アステリオスは、戦う手段を知らない弱い立場の人間を狙い、ずいぶんな無理難題を吹っ掛けている。
なんとも、狡猾で胸糞悪い。
「お願いよ、レイナート、ベルセルカ」
カルネはレイナートの手をぎゅっと握った。
「さっきのモンスター討伐の懸賞金、もらったんでしょう?
金貨10枚、私に貸してくれない?」
苦労したことを物語る、傷だらけの小さな手。
今にも泣きそうな目で、カルネは懇願する。
懸賞金はもらってはいないが、金貨10枚程度の持ち合わせは普通にある。
しかし、レイナートは首を横に振った。
「返せるあてのない金を借りるのはよくない」
「で、でもっ……!」
「そうですよ、カルネ」
ベルセルカは、レイナートの手を握ったカルネの小さな手をほどくと、その手を広げさせた。

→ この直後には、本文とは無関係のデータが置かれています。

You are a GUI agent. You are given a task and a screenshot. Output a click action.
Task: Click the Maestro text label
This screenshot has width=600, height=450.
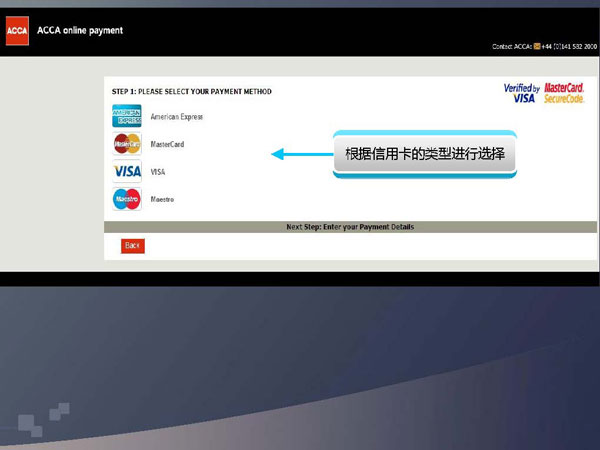(162, 199)
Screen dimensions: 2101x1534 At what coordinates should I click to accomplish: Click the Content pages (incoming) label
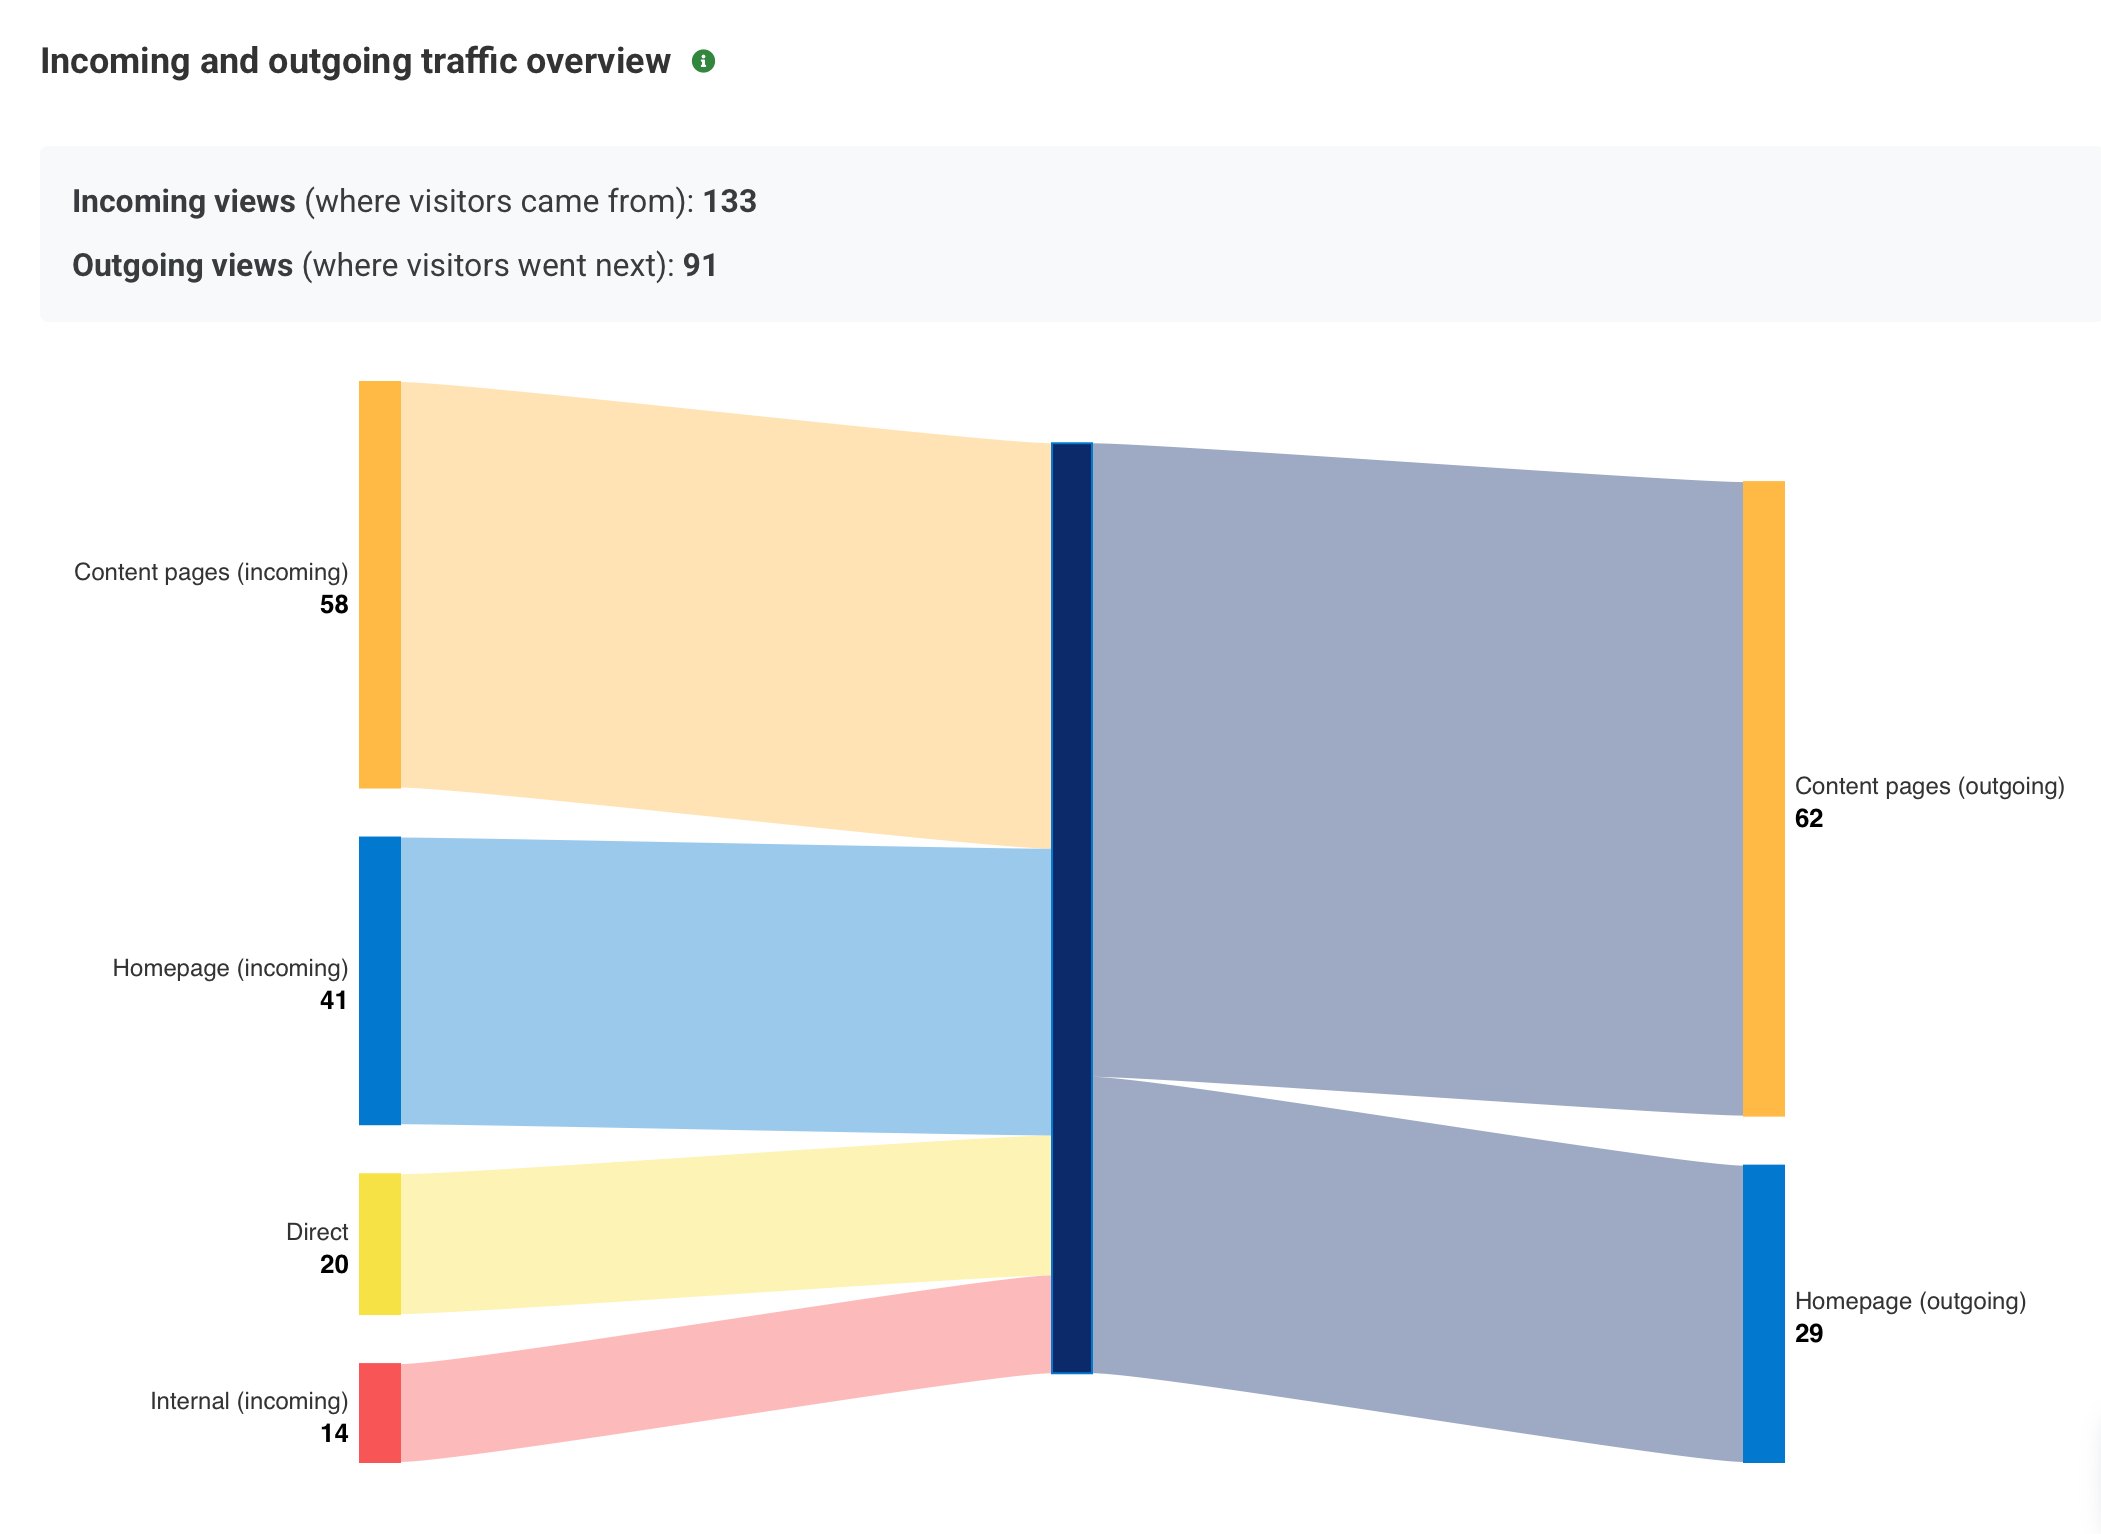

革の物入を手に取ると、そこから、1枚、2枚、と数えながら、光る金貨を置いていく。
「返す力がない人間は、最初から『貸して』じゃなくて、『ください』って言うべきですよ?」
「わっ、わたしっ! 恵んでもらうつもりじゃ―――」
「もらうことは、借りることよりもきっと恥ずかしいですし、罵倒されたり嫌なことを言われたりする可能性は高いですけど。無理なら無理と言うことが、お金のない人間の誠実な態度というものじゃないですか?」
「だって、でも……!!」
カルネは必死で言いかけ、けれど、手に並べられた10枚の金貨を見つめ、ぎゅっと握りしめる。
それが友人たちの命をつなぐ大事な金だということを、わかっていたからか。
「―――ごめんなさい。返す力も、稼ぐ力もなくて」
うなだれながら、カルネは頭を下げた。
何度も、何度も頭を下げた。
「ごめんなさい、ありがとう。
私、すぐに、アステリオスのところに行くわ!」
革袋に金貨を入れて、自分のバッグに大切にしまい、カルネは毛皮の帽子をぽふっとかぶって、立ち上がった。
「レイナート、ベルセルカ、あとナルキッソスも、ありがとう!!」
扉を閉める前に、もう一度お礼を言って、カルネは城の調理場を出て行った。
重い扉は、ゆっくりと閉まっていく。
……その扉を見つめながら、ベルセルカも立ち上がる。
「さて、私たちもあとを追いましょうか、レイナートさま、ナルキッソス」
「ですにゃ」
入れ違うように、にゅ、とフェリクスが扉の間から顔を出した。
「国王陛下。いらっしゃっていたこどもが帰ったようですので、今日の晩餐について少しうかがえれば―――」
「2人とも特に好き嫌いはない、全部任せる。夕食は何時だ?」
「はい? ああ、ええと、7時に」
「1時間遅らせてもらえるか?」
「はい? ……あの、おふたりはどちらへ?」
てきぱきと武器を整えだすふたりに、フェリクスは呆れたような声を出した。